© Zach Dalin Photography // www.zachdalin.com
Currently, Laura Hettiger starts her day as the the traffic reporter for KMOV “News 4 This Morning” in St. Louis. After her shift on “News 4 This Morning,” she co-hosts the mid-morning lifestyle show “Great Day St. Louis.” SchoolJournalism.org recently connected with Laura for a quick Q and A session to share with our readers.
SJ: When and how were you bit by the journalism bug?
Laura: “Growing up in a very small town, when my family would go clothes shopping, we would be gone all day. As a 7-year-old, I hated everything about it. To pass the time, I would go into the men’s shoe department, pull out the shoe tree, put tissue paper on the end to form a microphone and interview people shopping about what they bought, if they found any deals, etc. For as long as I can remember, I have been a reporter. I love meeting new people, learning new things and experiencing life through their eyes.”
SJ: Where was your first professional journalism job and how did you land it?
Laura: “I started my professional journalism career when I was in seventh grade. The editor of my hometown newspaper asked me to write a weekly column on the happenings at my junior high school. My column was called ‘The Paw Print.’ A nod to our town’s mascot and ‘print’ for print journalism. I was paid $0.39 an inch. I kept the column until I graduated from junior high and continued to write for the paper throughout high school.”
SJ: Looking back on your career, which story or series of stories do you feel is your best work?
Laura: “My life changed in every way imaginable because of what happened in Ferguson. I grew as a person and a journalist. My job was to cover the fallout from the events in Ferguson: the protests, the riots, the looting, the changes. I won my first Emmy award for my reporting during one of the protests that carried over into the naming of the police officer who shot and killed Michael Brown.”
Here is a link to protest coverage. Also, here is a link to the fallout after the Grand Jury announcement.
SJ: What should high school journalism teachers be doing for their students to help prepare them for a career in this field?
Laura: “High school journalism teachers should have their students out reporting. Every day, there is a chance to tell a story. If a student knows he or she wants to go into broadcasting, get that student in front of a camera early and often. Give students current events quizzes. At all times, a journalist should be able to tell you the big story of the day: in town, in the state, in the United States and in the world.”

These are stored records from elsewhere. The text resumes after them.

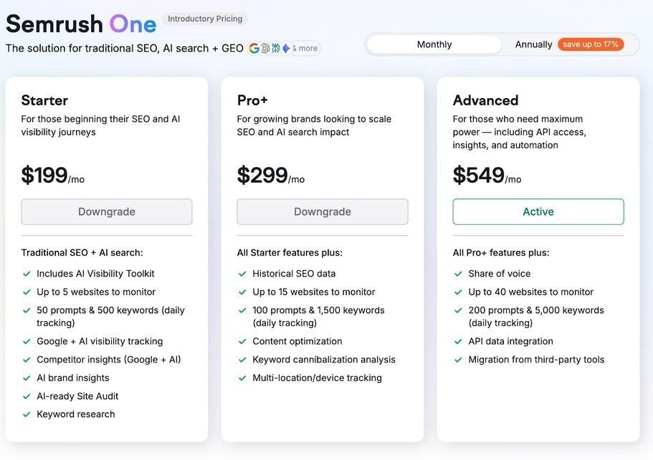Click the Perplexity icon
The height and width of the screenshot is (460, 653).
point(275,49)
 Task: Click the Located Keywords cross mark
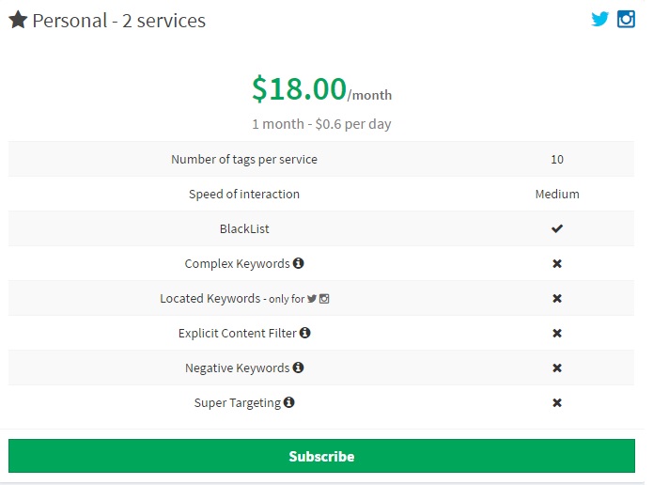(x=557, y=299)
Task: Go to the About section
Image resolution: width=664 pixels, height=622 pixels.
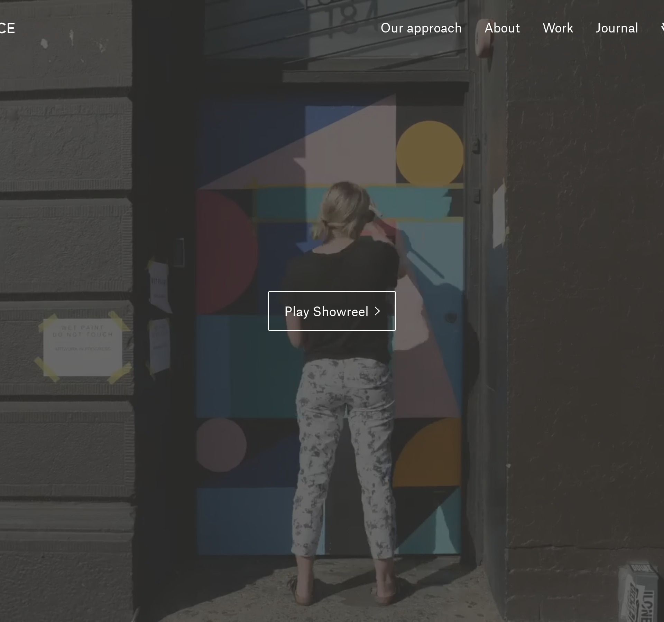Action: click(x=502, y=28)
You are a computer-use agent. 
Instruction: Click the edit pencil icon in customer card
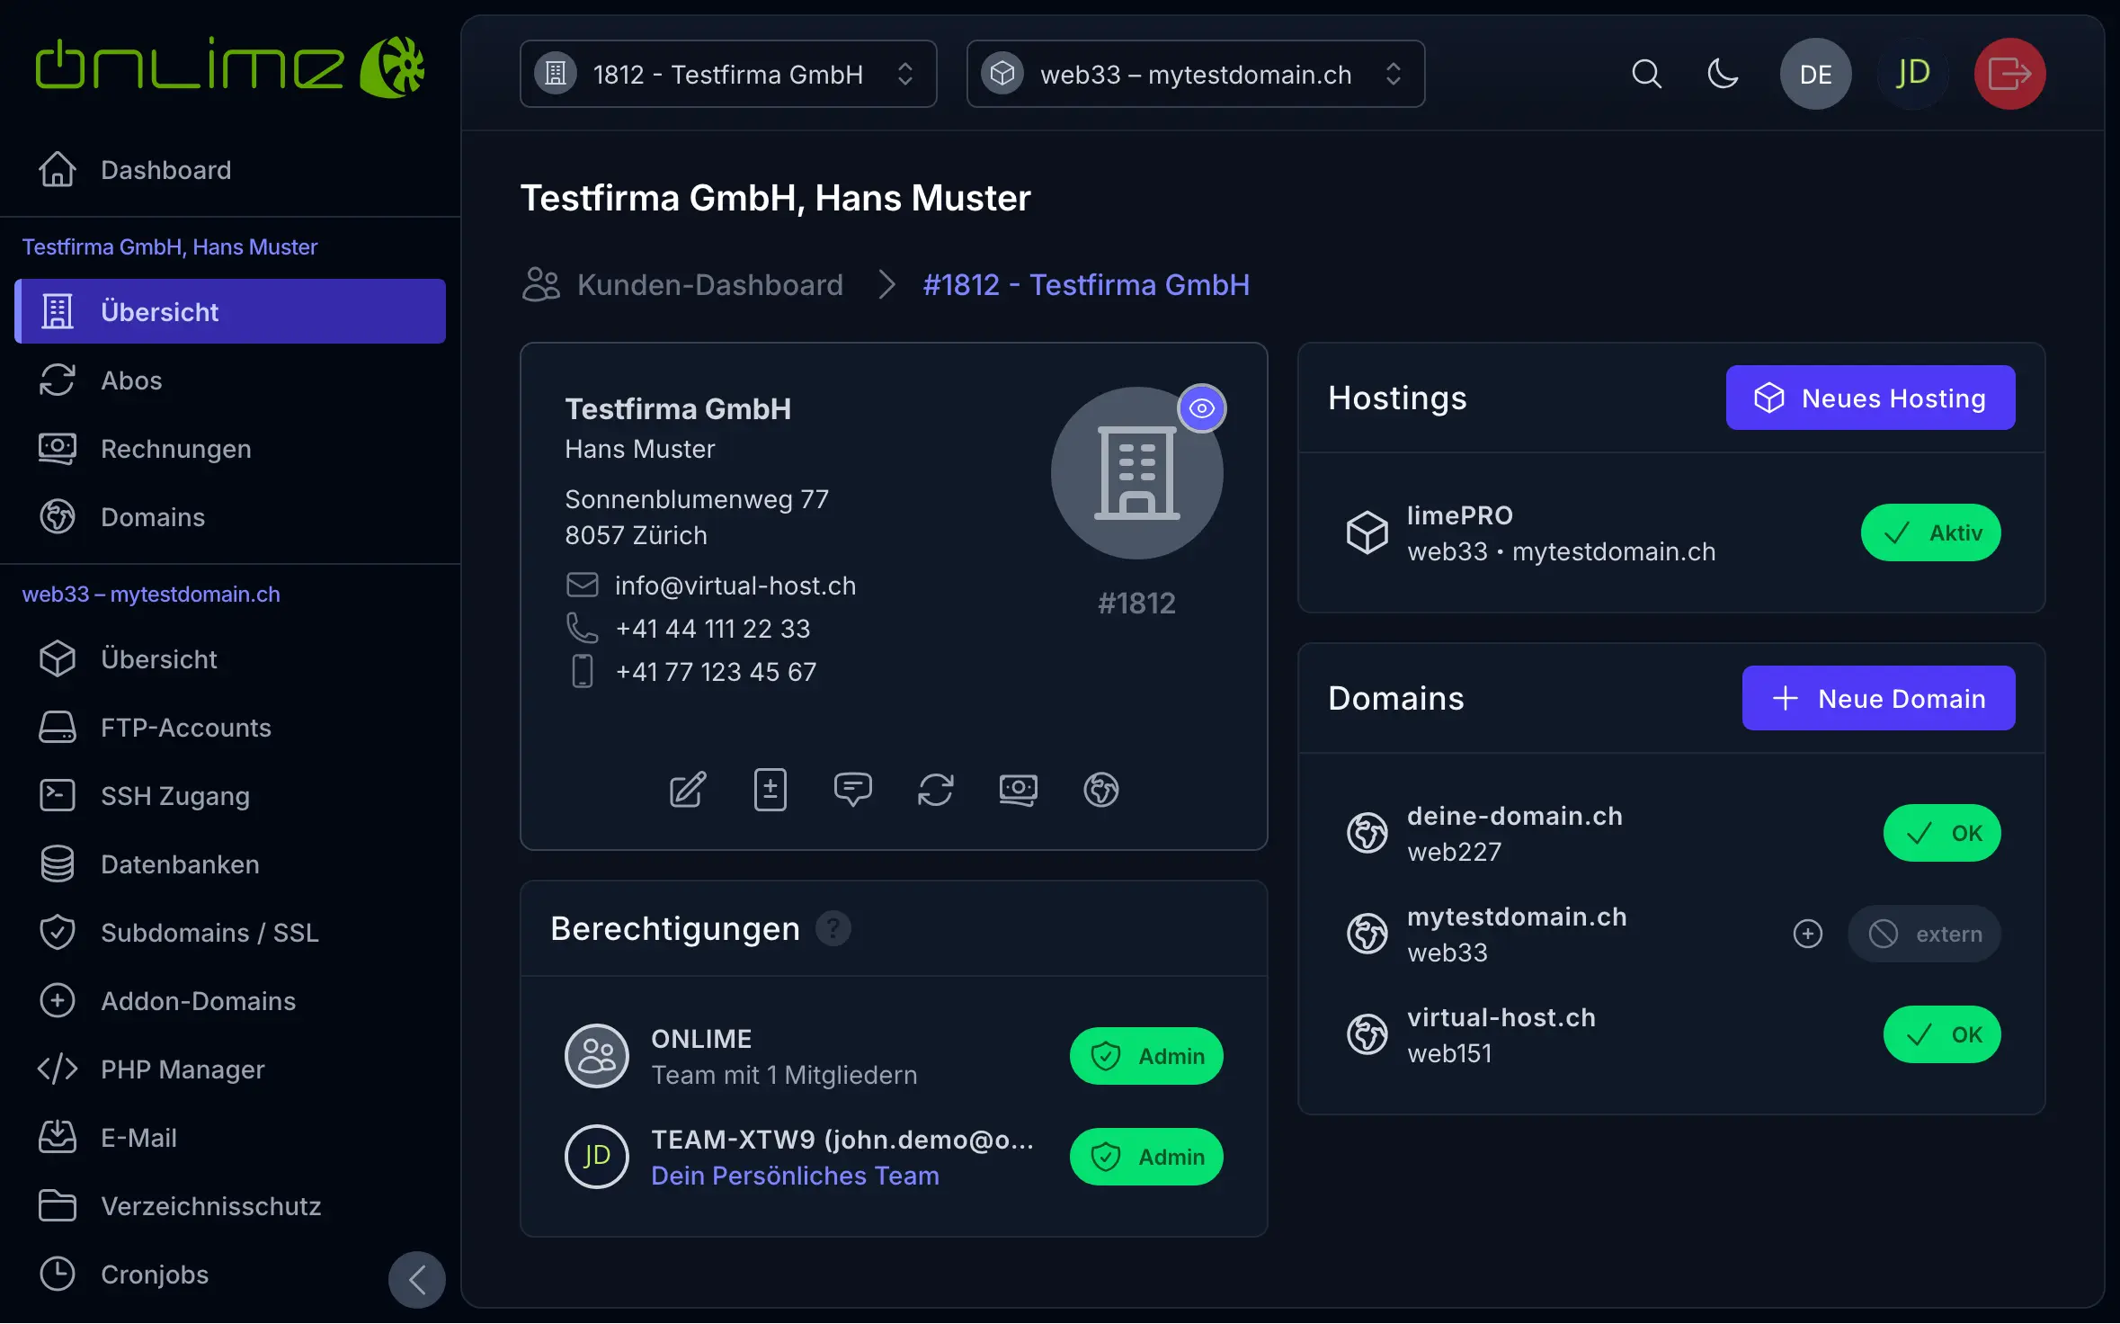(x=688, y=790)
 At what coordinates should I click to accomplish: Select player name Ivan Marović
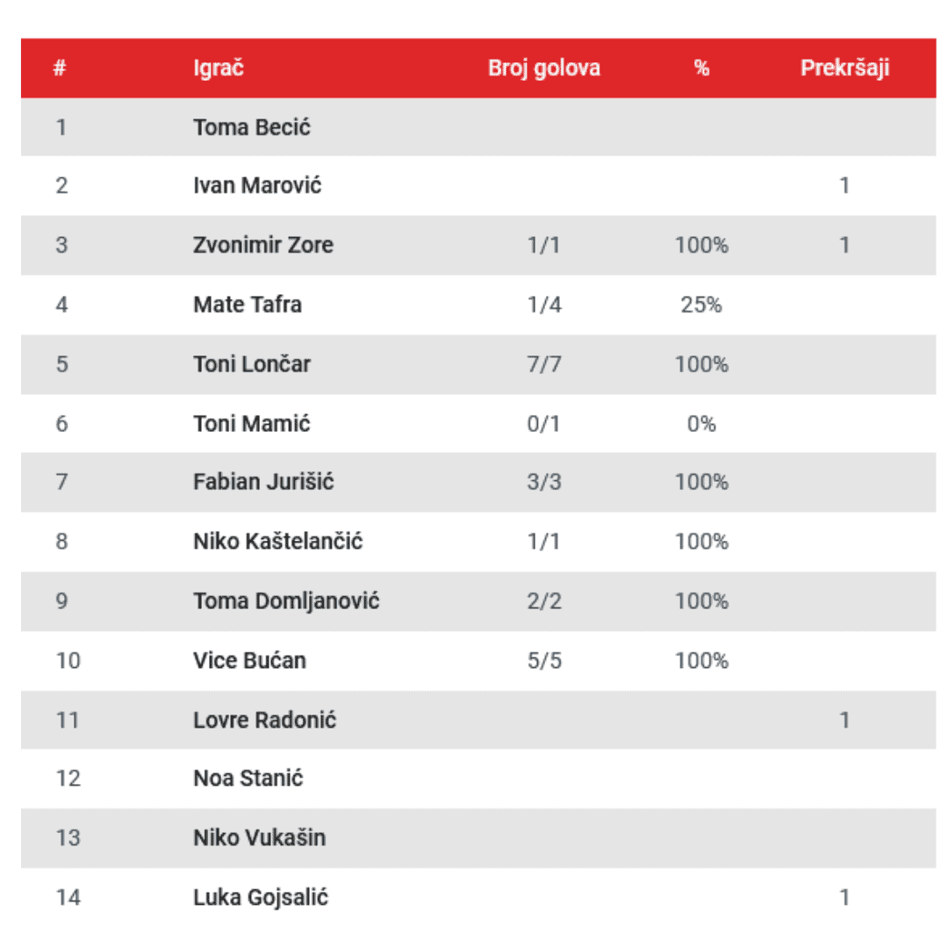(x=257, y=186)
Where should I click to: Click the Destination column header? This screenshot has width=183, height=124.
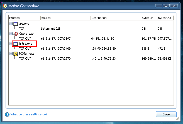(x=115, y=18)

SJ: What should high school students be doing for themselves to better prepare them for a career in journalism?
“Read, read, read. Watch, watch, watch. Learn, learn, learn. If someone wants to be a journalist, he or she must be surrounded by it. Hopeful journalists must also be curious and willing to learn new things. I hated economics in college. Today, I understand the importance in economics when it comes to world news and how money is moved through the United States. As a working journalist, you will tell different stories every single day. You must have a general understanding of the law, weather, education systems, economics, politics, health and even entertainment.”
SJ: What is one piece of advice you’d like to share with our student readers?
“Remember that every single person you come into contact with has a story. Never judge someone based on how that person looks, thinks, speaks or feels. That person still has a story and it is your job to tell it.”